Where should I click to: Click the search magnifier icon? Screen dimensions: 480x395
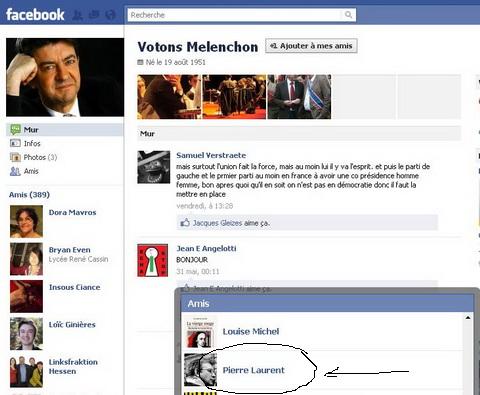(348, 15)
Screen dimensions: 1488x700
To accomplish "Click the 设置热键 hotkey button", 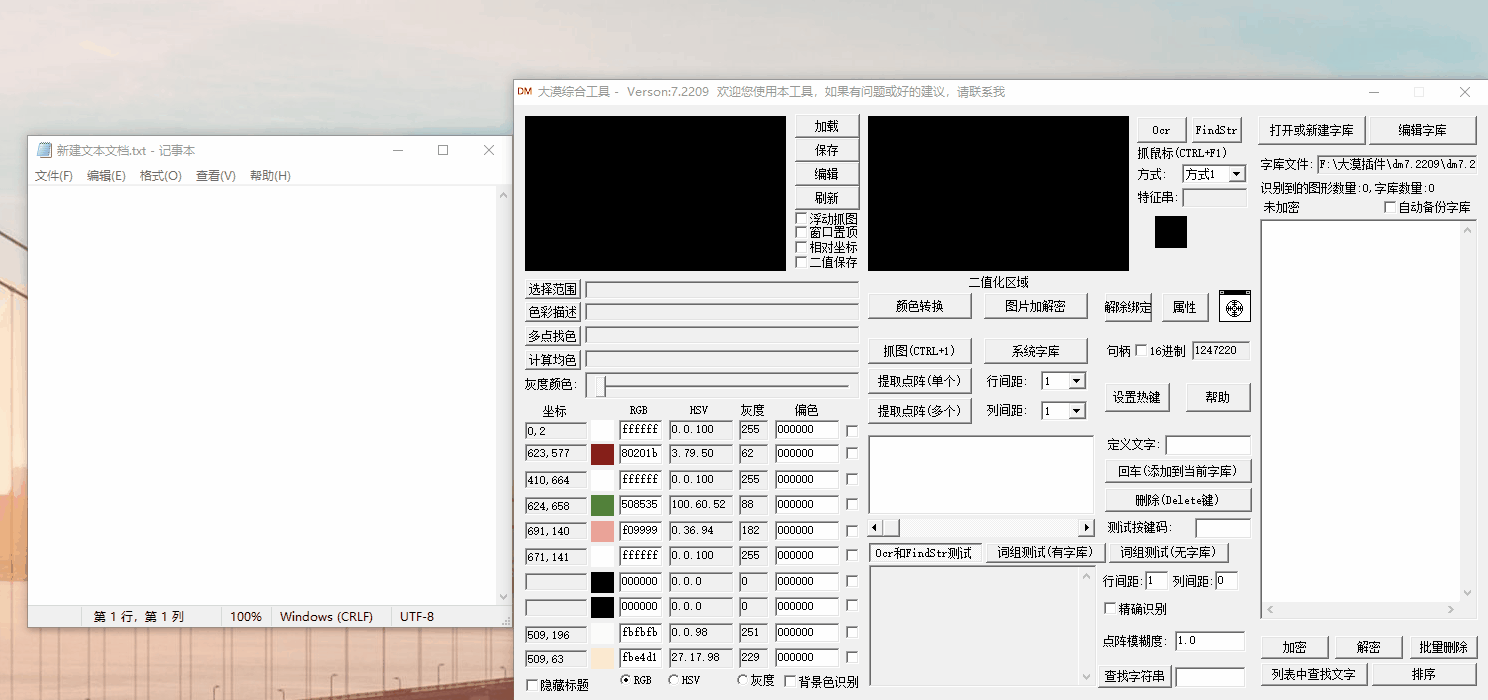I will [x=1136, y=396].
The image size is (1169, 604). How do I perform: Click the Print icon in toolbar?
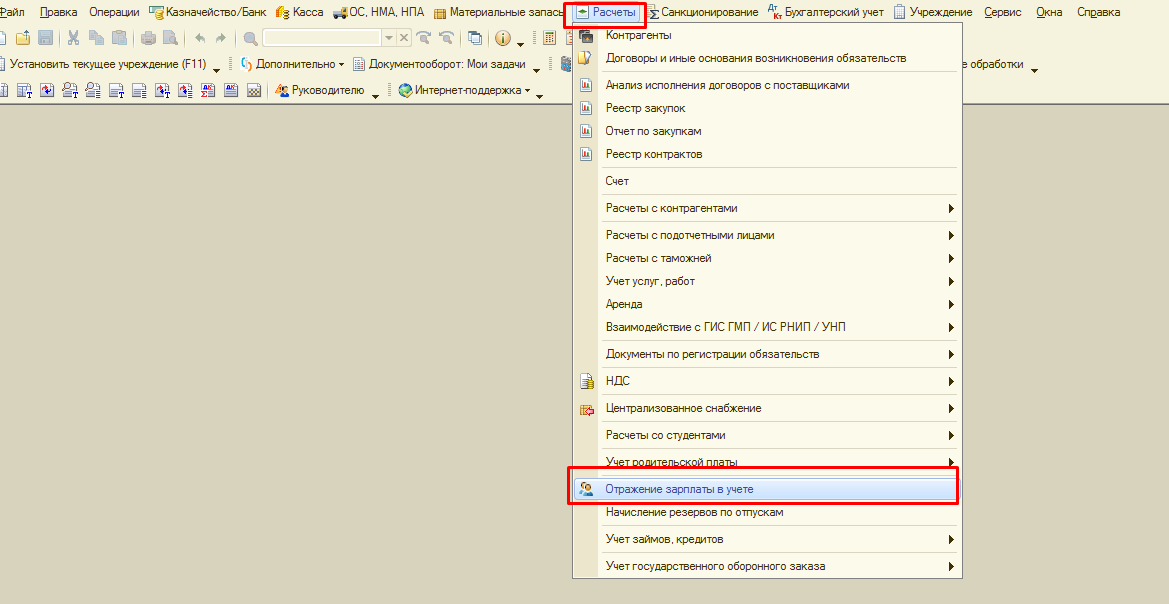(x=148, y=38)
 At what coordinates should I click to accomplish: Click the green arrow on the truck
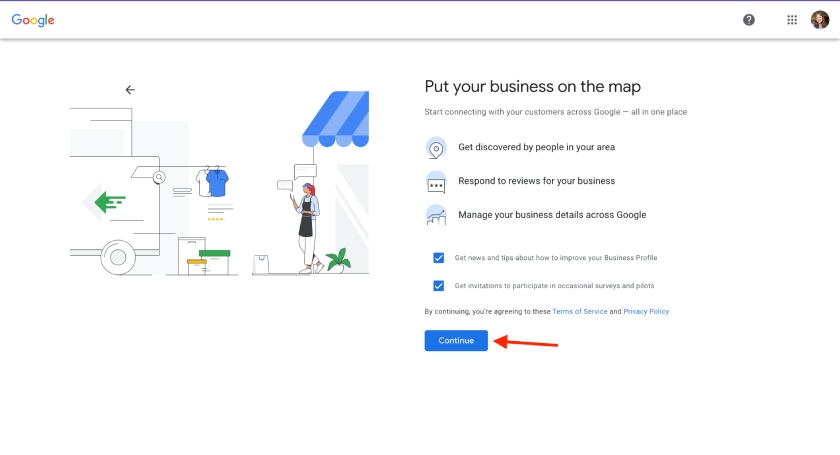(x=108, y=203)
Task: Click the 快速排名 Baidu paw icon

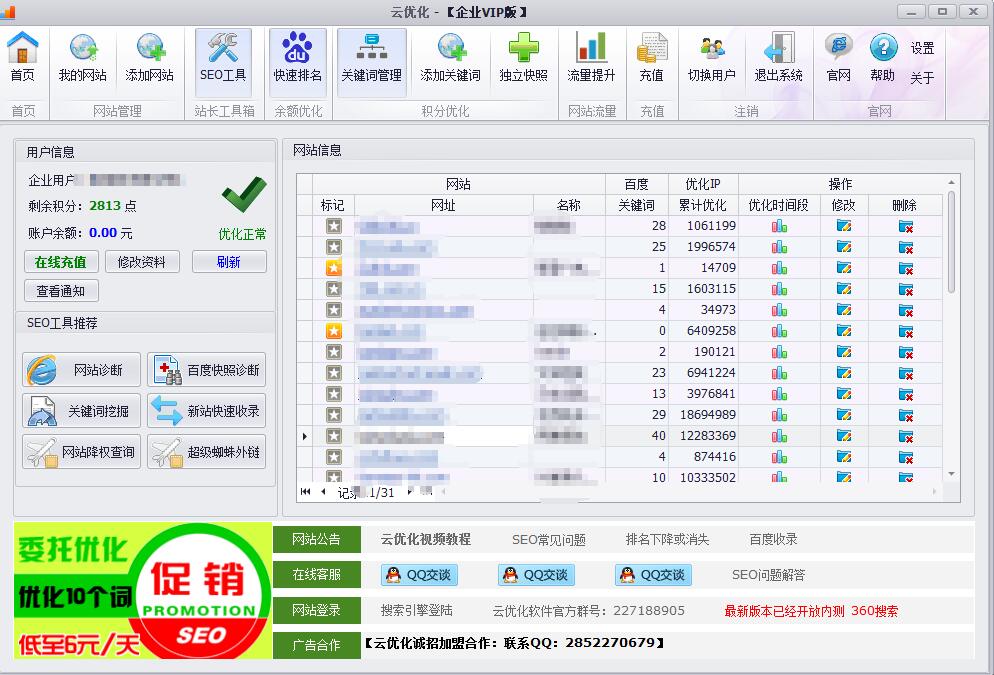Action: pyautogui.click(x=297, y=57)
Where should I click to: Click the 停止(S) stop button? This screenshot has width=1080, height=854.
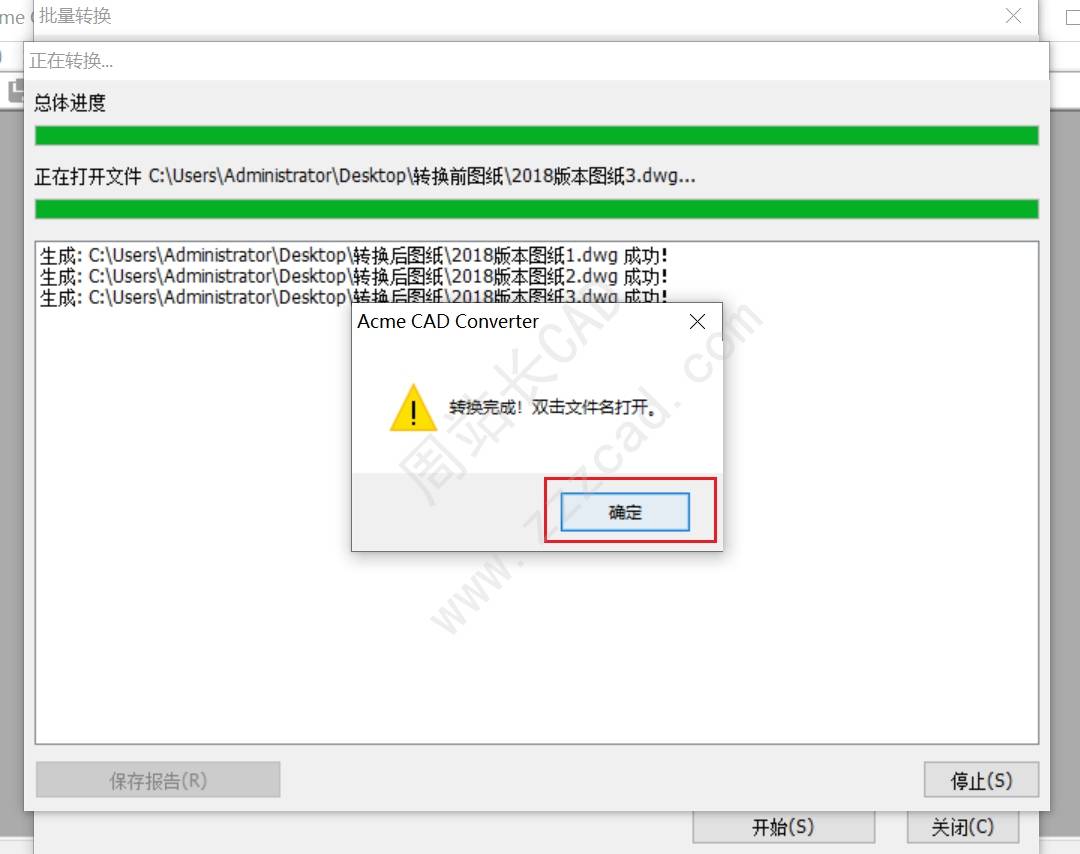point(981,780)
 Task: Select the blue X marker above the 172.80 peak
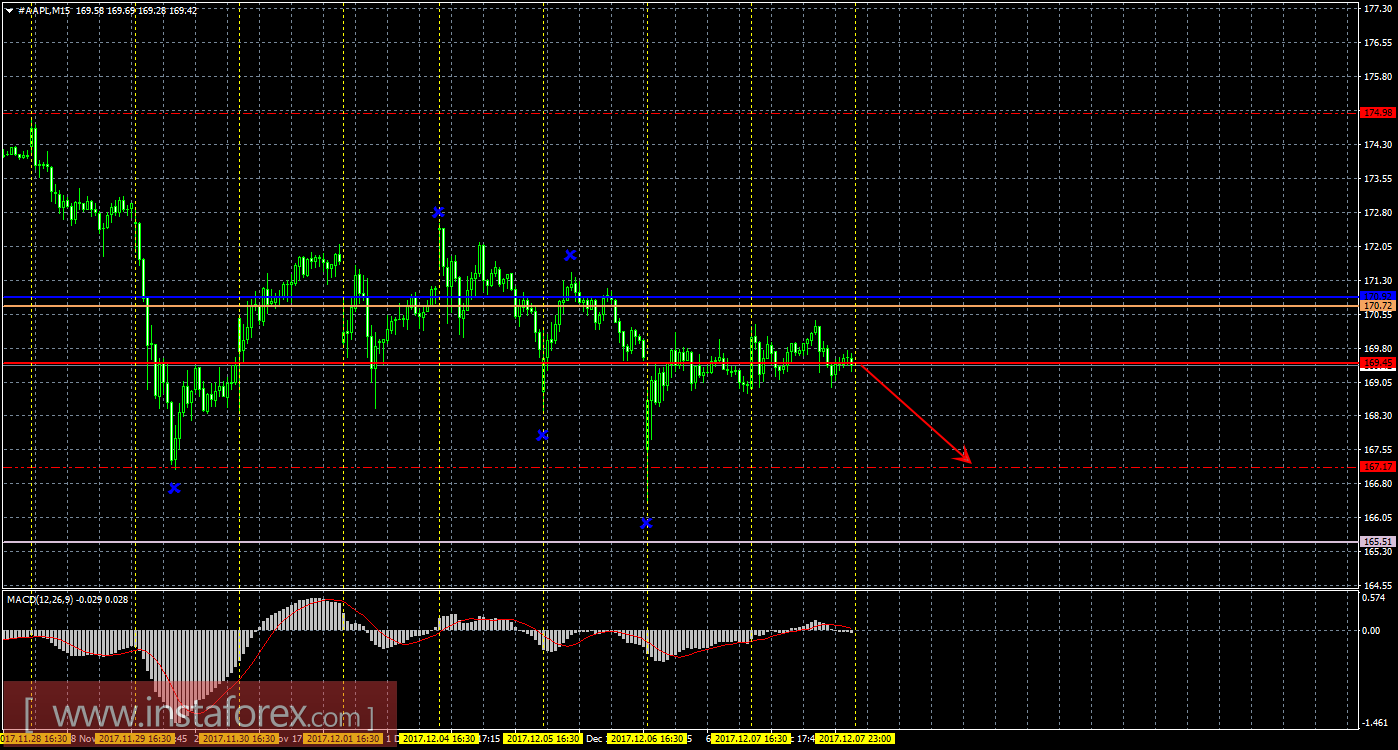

--

• _DIRECTIONS_
Please copy, exactly and only, the lines of the listing that run from the one holding "Where should I click to: Click the 停止(S)" through its last line, and exclude pictures.

• _RESPONSE BOX_
Where should I click to: Click the 停止(S) stop button? This screenshot has width=1080, height=854.
point(981,780)
 Task: Select the blue X marker above the 172.80 peak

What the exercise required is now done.